[EM] NPV vs Condorcet

Terry Bouricius terryb at burlingtontelecom.net
Tue Oct 21 05:40:56 PDT 2008


Two small corrections on the U.S. electoral college amendment issue:

1. The Senate does not need to be involved in amending the constitution. 
2/3 of the state legislatures can initiate an amendment that then needs 
ratification by 3/4 of the states.

2. Small states may indeed be convinced to abolish the electoral college. 
My own state, the tiny Vermont, passed the National Popular Vote compact 
(but it was vetoed by the governor), and arguably, Vermont "benefits" from 
the current dsiproportionality built into the electoral college more than 
any other state. But because of the battle-ground-state-focus of 
presidential elections, Vermont has no felt impact on the presidential 
selection process at all. The candidates only appeal to swing voters in 
swing states.

Terry Bouricius

----- Original Message ----- 
From: "Paul Kislanko" <kislanko at airmail.net>
To: "'Dave Ketchum'" <davek at clarityconnect.com>; "'Kristofer 
Munsterhjelm'" <km-elmet at broadpark.no>
Cc: <election-methods at lists.electorama.com>
Sent: Monday, October 20, 2008 11:15 PM
Subject: Re: [EM] NPV vs Condorcet


Re:
Is the Electoral College recognized as having lived ot its useful life? 
If
so, perhaps we could do up a worthwhile constitutional amendment.

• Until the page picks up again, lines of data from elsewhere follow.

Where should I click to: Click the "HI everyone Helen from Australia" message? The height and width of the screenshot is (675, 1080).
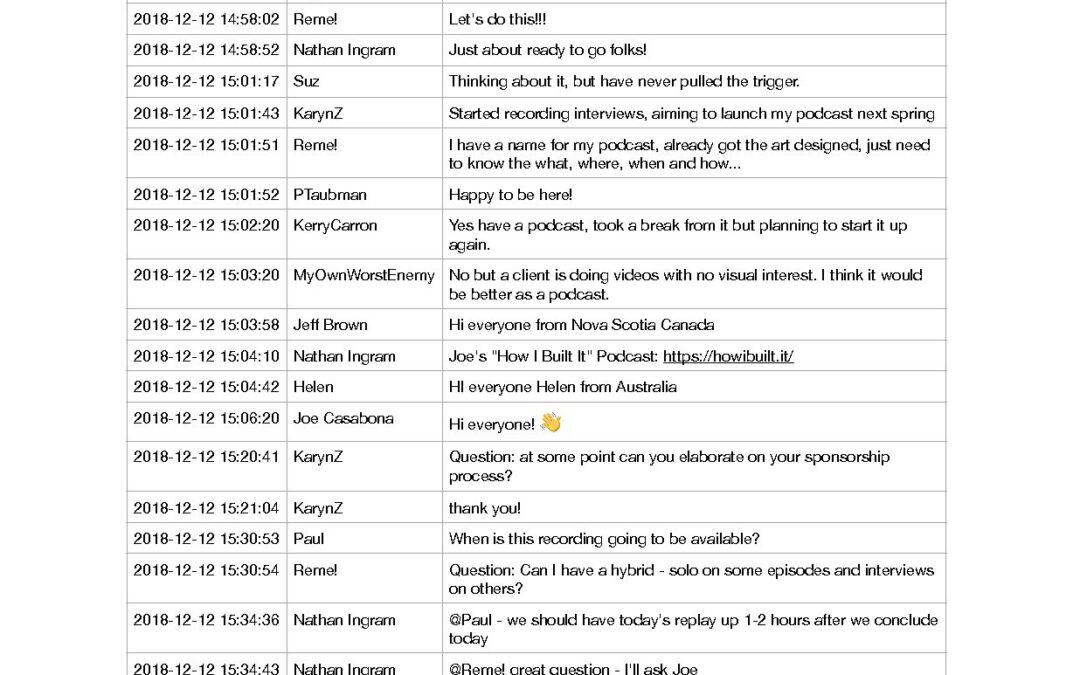(x=562, y=387)
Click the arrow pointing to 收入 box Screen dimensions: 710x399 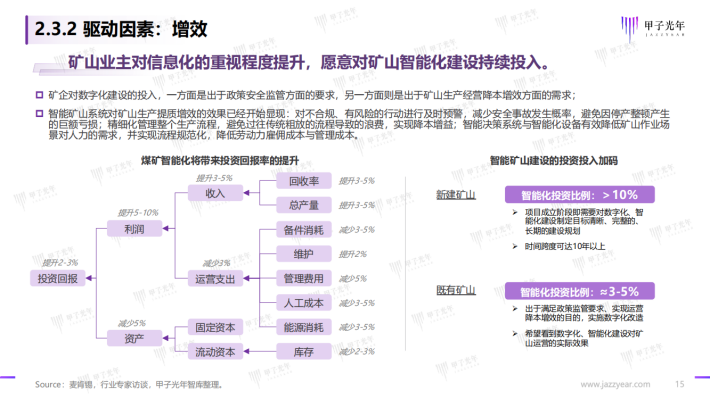246,193
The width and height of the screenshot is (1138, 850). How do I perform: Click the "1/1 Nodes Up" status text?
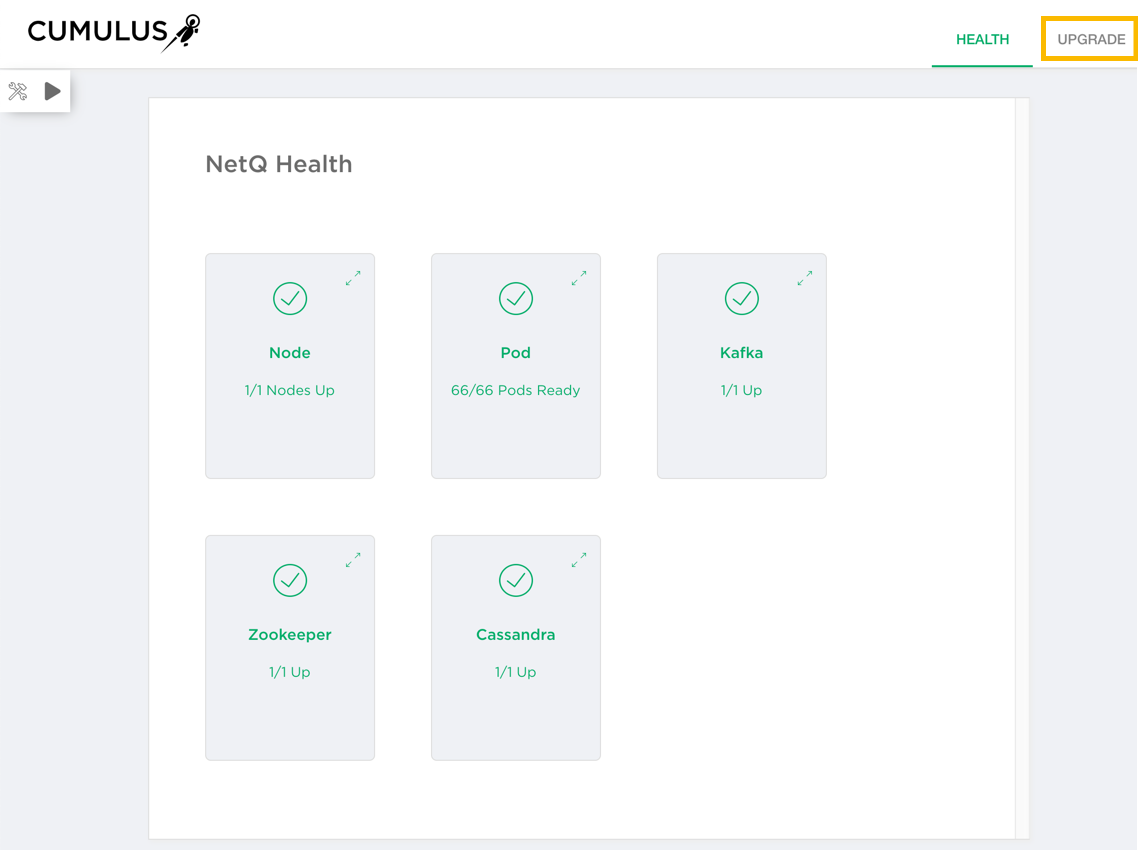290,390
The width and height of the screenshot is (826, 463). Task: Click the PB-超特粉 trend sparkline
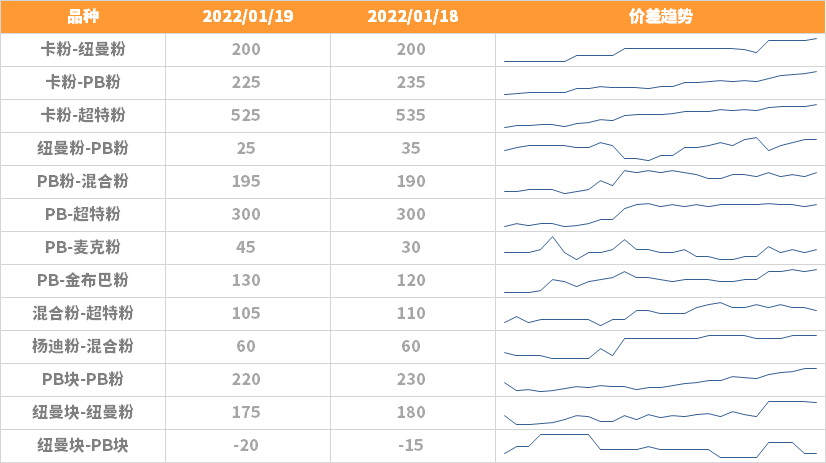661,215
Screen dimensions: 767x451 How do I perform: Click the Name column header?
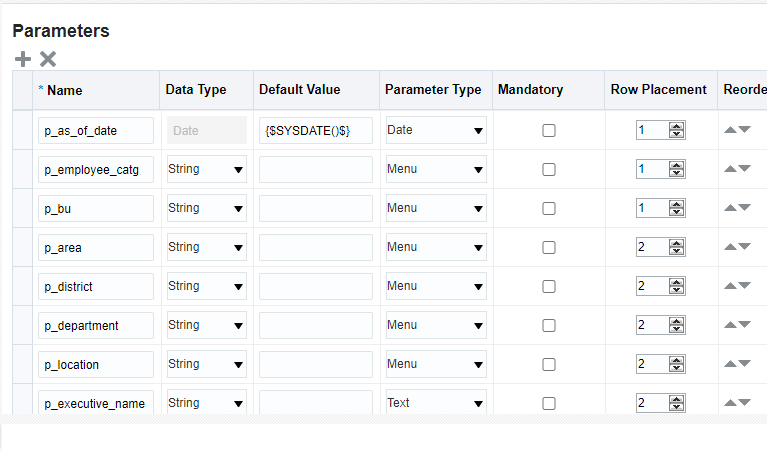[x=65, y=90]
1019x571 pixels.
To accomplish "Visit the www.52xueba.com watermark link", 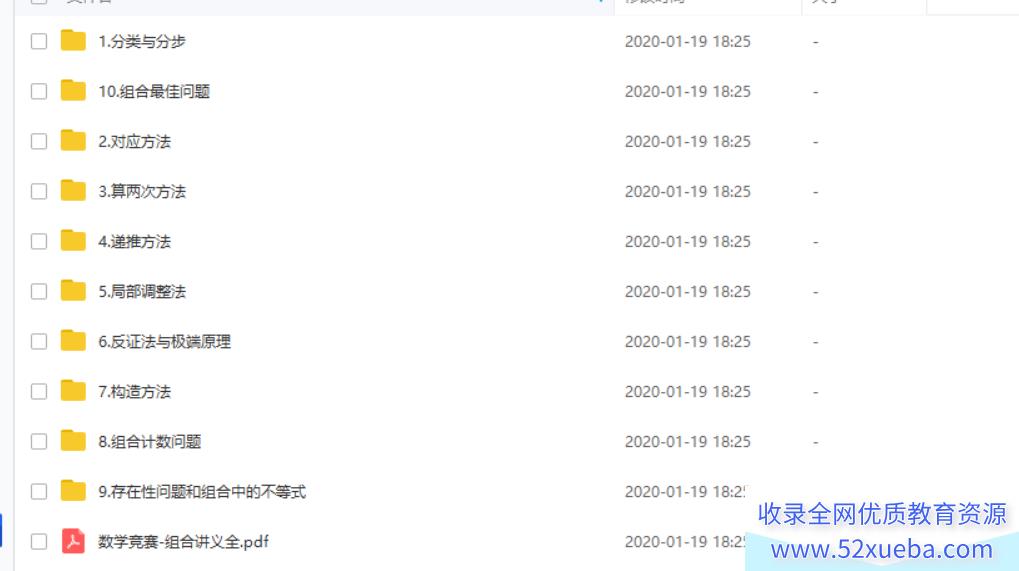I will [x=882, y=550].

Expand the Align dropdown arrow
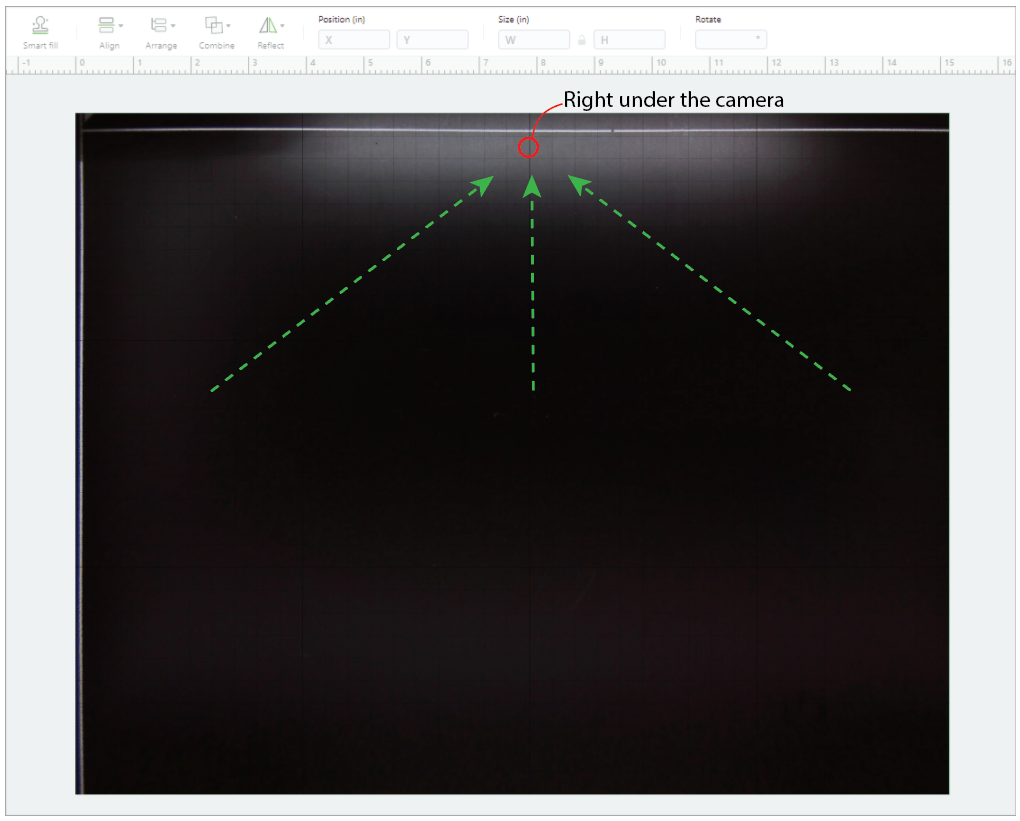click(121, 25)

For the same reason we have an Electoral College there's no way to get a
Constitutional Amendmendt on the ballot - such a suggestion would have to
pass the Senate, wherein even the smallest state has two representatives 
who
would be against the idea.

For the same reason the EC is bad, it can't ever be changed - it gives an
inordinate amount of authority to the "small" states, and those states, 
now
that they have it, are not likely to give it up.